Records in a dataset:
━━━━━━━━━━

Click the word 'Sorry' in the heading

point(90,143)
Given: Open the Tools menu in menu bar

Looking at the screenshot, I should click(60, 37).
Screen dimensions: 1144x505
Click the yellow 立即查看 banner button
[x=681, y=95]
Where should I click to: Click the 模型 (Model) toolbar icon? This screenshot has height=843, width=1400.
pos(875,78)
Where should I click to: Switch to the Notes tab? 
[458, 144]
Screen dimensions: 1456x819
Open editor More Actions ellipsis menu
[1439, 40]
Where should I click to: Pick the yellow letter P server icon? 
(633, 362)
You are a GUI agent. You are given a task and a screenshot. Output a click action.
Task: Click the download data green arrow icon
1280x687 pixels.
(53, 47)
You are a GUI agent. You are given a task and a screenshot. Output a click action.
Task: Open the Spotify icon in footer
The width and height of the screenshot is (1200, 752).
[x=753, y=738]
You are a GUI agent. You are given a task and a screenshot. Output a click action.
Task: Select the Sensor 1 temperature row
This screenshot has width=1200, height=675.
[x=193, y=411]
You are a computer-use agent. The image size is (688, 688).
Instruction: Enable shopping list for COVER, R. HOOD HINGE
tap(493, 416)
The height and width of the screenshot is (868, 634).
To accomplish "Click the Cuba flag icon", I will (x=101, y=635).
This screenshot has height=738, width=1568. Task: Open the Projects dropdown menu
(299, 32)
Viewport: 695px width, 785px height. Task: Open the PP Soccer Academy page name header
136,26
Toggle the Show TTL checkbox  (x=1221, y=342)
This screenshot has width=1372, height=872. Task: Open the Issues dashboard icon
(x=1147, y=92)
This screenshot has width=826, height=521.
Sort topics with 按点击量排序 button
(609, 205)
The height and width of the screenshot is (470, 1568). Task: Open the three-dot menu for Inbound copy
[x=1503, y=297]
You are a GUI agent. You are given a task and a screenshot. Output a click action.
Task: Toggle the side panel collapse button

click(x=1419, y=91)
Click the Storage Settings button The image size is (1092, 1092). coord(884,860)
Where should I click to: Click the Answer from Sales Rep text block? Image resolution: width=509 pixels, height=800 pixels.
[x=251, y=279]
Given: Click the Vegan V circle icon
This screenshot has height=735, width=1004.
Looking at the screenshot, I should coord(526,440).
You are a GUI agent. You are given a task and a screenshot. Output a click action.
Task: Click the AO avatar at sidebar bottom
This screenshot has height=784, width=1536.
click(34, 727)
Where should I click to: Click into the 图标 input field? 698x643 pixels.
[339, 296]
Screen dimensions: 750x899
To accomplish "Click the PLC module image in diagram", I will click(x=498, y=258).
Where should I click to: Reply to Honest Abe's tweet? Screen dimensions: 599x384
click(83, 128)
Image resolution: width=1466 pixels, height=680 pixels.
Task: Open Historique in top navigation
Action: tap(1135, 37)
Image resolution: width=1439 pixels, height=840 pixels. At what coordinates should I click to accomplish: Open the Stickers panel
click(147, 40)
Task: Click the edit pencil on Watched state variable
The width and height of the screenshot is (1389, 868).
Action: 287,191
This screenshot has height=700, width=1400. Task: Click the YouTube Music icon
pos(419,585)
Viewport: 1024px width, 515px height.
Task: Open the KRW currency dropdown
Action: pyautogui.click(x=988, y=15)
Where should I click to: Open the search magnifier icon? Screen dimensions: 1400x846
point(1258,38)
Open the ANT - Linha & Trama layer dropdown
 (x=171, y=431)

━━━━━━━━━━

(PROBLEM TO WORK ON) Convert the stretch of records from the line containing "This screenshot has width=1372, height=872." through the line containing "click(34, 727)" into a two-column CSV with the headers input and output, one row per record. Put each record's text in input and its answer in output, each in a quoted field with line breaks replaced by spaces.

(TASK OUTPUT)
input,output
"This screenshot has width=1372, height=872. Task: Open the Issues dashboard icon","(x=1147, y=92)"
"This screenshot has width=826, height=521. Sort topics with 按点击量排序 button","(609, 205)"
"The height and width of the screenshot is (470, 1568). Task: Open the three-dot menu for Inbound copy","[x=1503, y=297]"
"You are a GUI agent. You are given a task and a screenshot. Output a click action. Task: Toggle the side panel collapse button","click(x=1419, y=91)"
"Click the Storage Settings button The image size is (1092, 1092).","coord(884,860)"
"Where should I click to: Click the Answer from Sales Rep text block? Image resolution: width=509 pixels, height=800 pixels.","[x=251, y=279]"
"Given: Click the Vegan V circle icon This screenshot has height=735, width=1004.","Looking at the screenshot, I should coord(526,440)."
"You are a GUI agent. You are given a task and a screenshot. Output a click action. Task: Click the AO avatar at sidebar bottom This screenshot has height=784, width=1536.","click(34, 727)"